• ASSIGNMENT: Only one stretch of the data below is wanted: the lines starting at the one with "Open the Token Unlocks tab" and ending at the one with "The width and", both included, given again exactly.

• GIVEN INFORMATION:
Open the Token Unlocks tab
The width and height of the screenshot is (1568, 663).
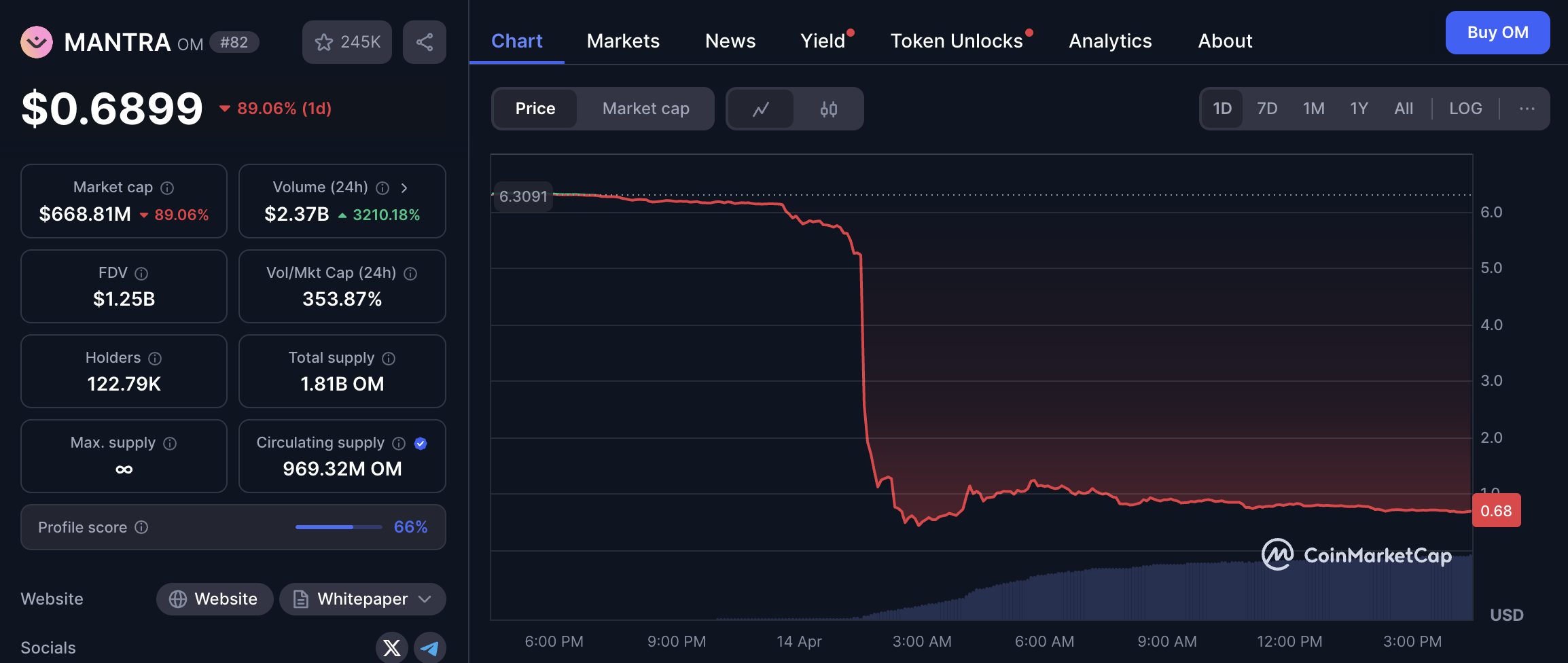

...

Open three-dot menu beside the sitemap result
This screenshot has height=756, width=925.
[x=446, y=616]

• RESULT OF THIS EXERCISE:
Open the Token Unlocks tab
The width and height of the screenshot is (1568, 663).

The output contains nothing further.